Jens Hälterlein: "In die Programmierung dieser Systeme gehen immer Normalitätsvorstellungen ein. Über Kriminalität und abweichendes Verhalten, normales Verhalten. Das können Vorstellungen sein, die ad hoc definiert werden. Aber auch Vorstellungen, die aus empirischen Daten extrahiert werden. Das ist aber auch nicht objektiv, weil diese Daten nie alle Kontexte, Situationen abbilden, sondern ein Datensatz immer ein Ausschnitt der Wirklichkeit ist."
Wie verhält man sich normalerweise im Park oder auf einem Bahnhof?
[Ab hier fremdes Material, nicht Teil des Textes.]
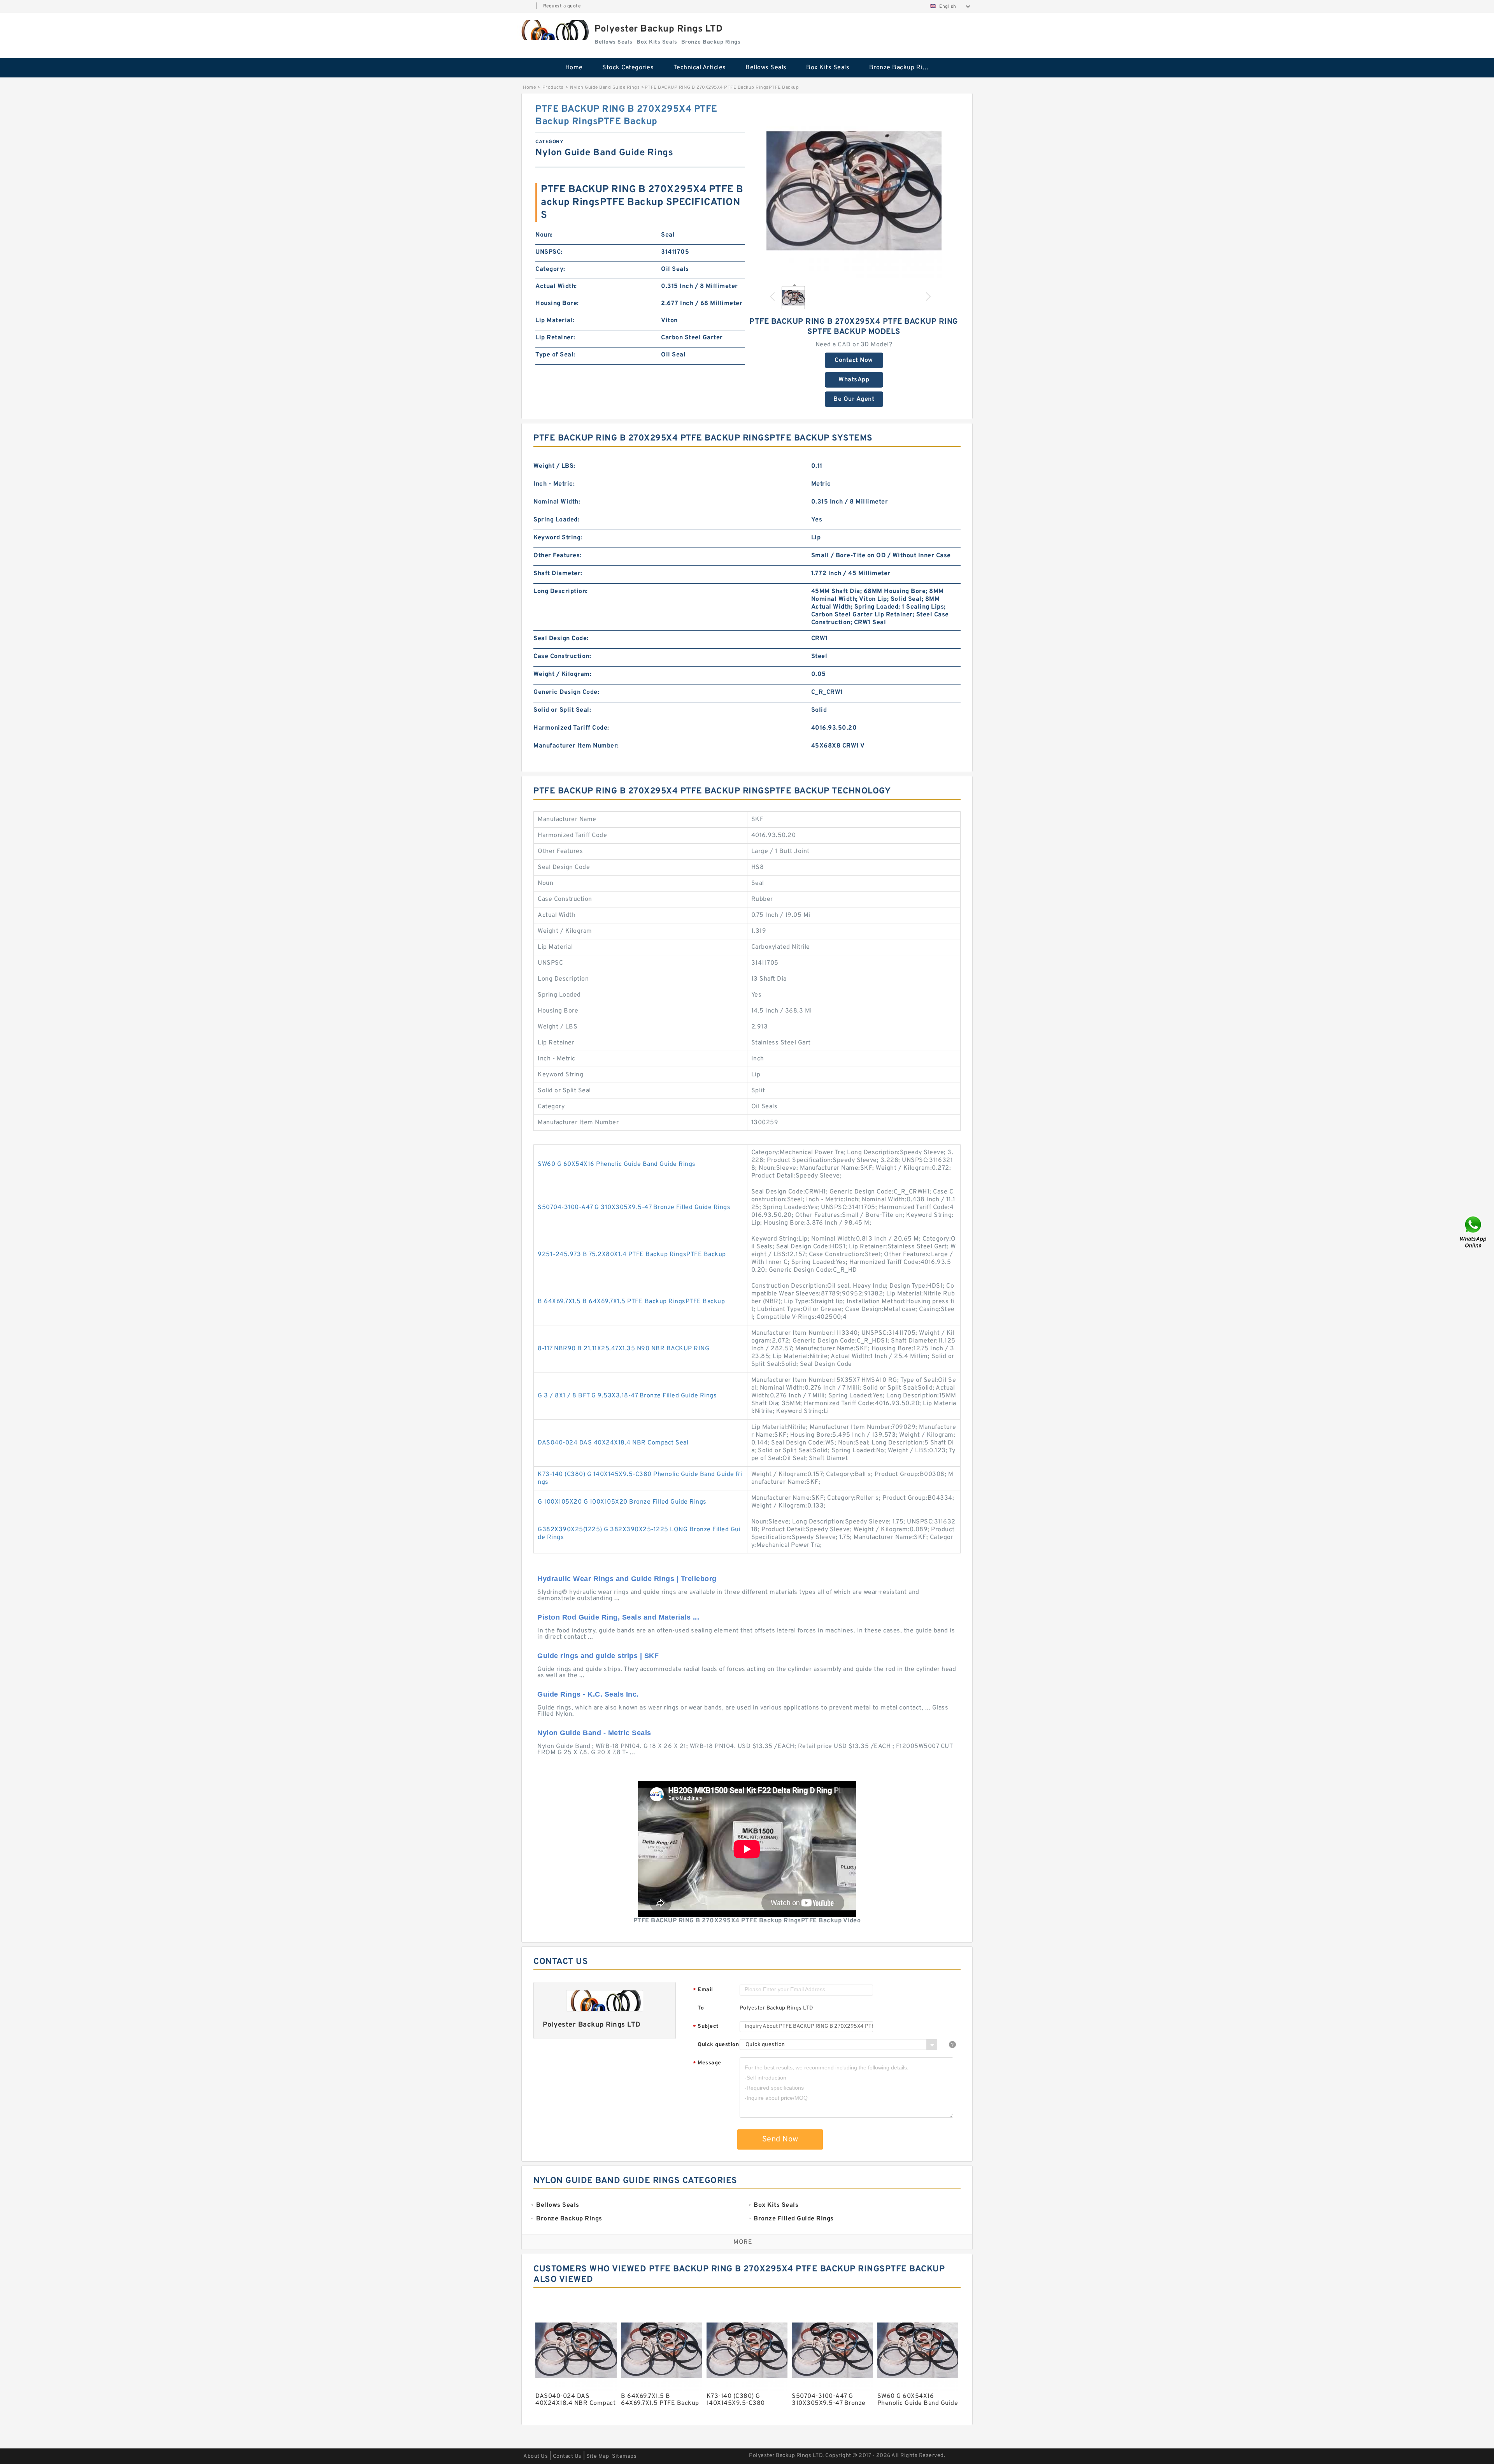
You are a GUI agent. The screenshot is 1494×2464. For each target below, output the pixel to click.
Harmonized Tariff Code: (571, 728)
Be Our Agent (853, 399)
Was unterscheidet einen Überfall von einer Umarmung oder einen Hilfe- von einem Freudenschrei? Anhand welcher Wörter und Wortverbindungen erkennt man valide, wie radikal jemand welche politische Überzeugung vertritt?
Scharloth: "Da gibt's viel zu wenig Forschung dazu. Weil es ist viel bequemer zu sagen: Wir haben große Datenmengen und wir finden darin Muster. ..Es gibt noch keine Forschungsethik von social big data. Aber: sobald Strafregime dahinter stecken, die Rechte einschränken können, wenn Identitäten zugeschrieben werden, auf der Basis von solchen Analysen, dann muss man sich schon fragen: was ist erlaubt, was ist nicht erlaubt, wann kann man eine Aussage machen, wann kann man keine Aussage machen."
Polizisten sollten sich dessen bewusst sein. Wissenschaftler und Programmierer auch. Denn sie werden in Zukunft zum erweiterten Kreis der Ermittler gehören.